* Given request
Rewrite the material below with each "Instruction" replaced by "Directive", changing nothing else. Omit the pictures from your version.

* Dataset content
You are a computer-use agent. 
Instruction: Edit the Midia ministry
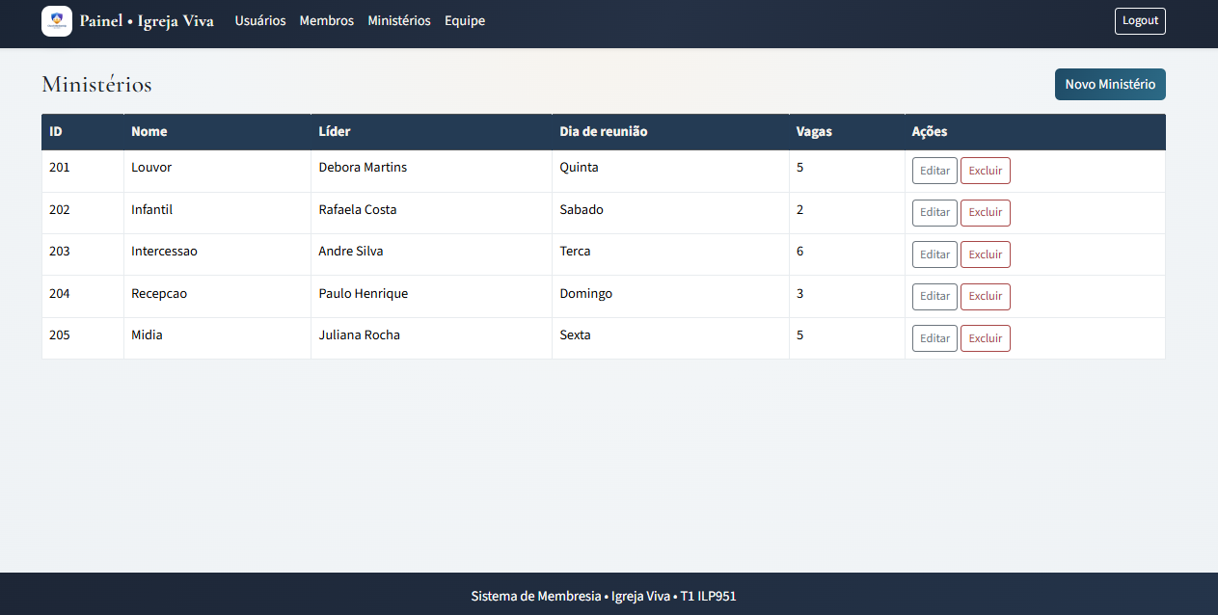coord(934,338)
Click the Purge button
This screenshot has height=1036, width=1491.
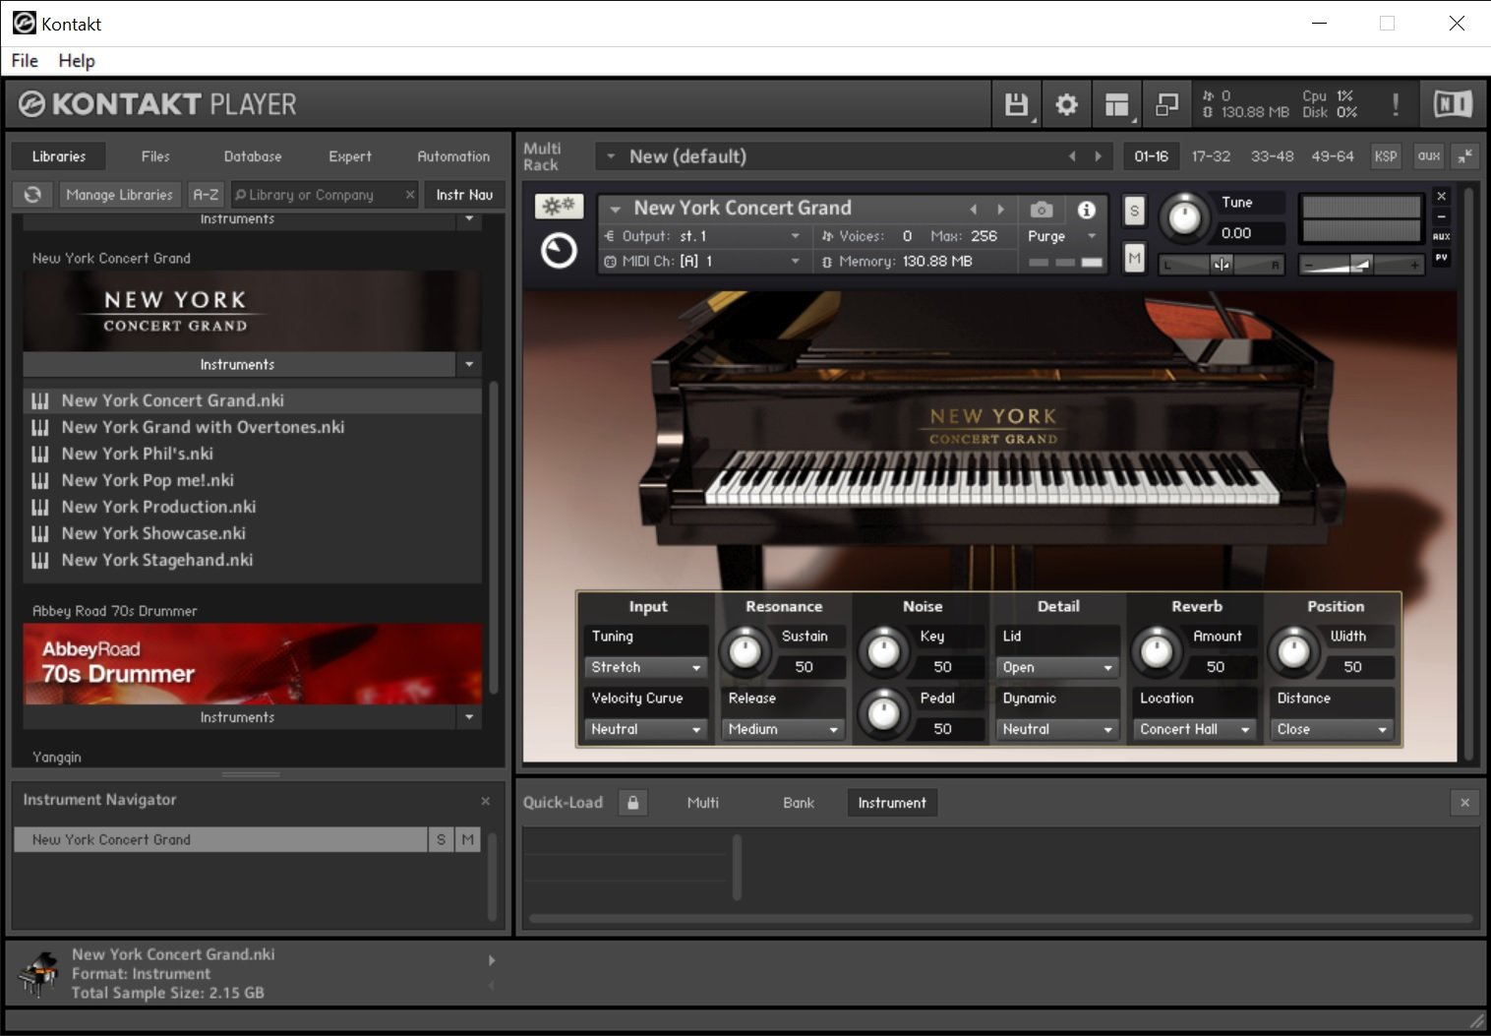pyautogui.click(x=1046, y=236)
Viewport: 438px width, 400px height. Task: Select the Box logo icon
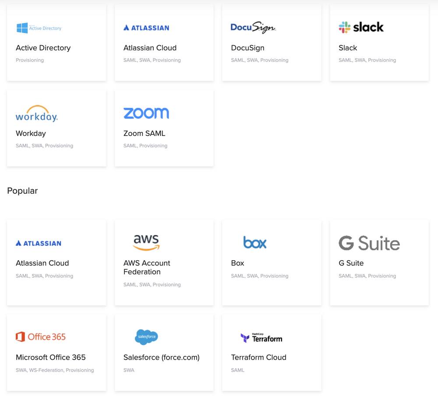tap(254, 242)
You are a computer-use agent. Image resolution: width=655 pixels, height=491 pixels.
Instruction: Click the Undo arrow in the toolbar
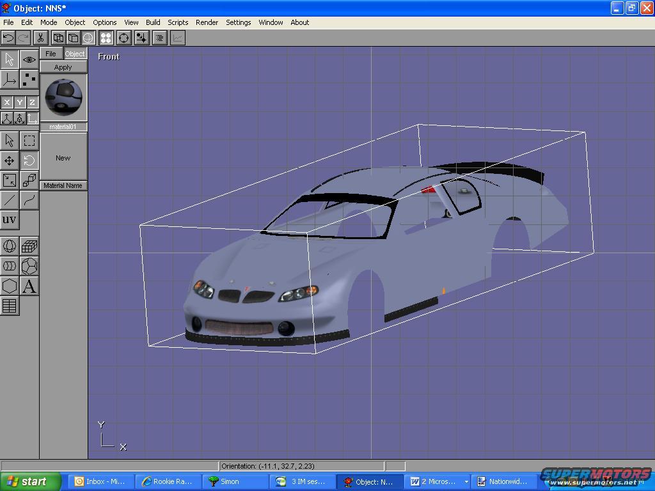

* Expected answer
You are a computer-use agent. 
Directive: Edit the Midia ministry
coord(934,338)
Click the Purge button
This screenshot has height=1036, width=1491.
pyautogui.click(x=1046, y=236)
Viewport: 438px width, 400px height. Task: Select the Box logo icon
tap(254, 242)
You are a computer-use agent. Image resolution: width=655 pixels, height=491 pixels.
Directive: Click the Undo arrow in the toolbar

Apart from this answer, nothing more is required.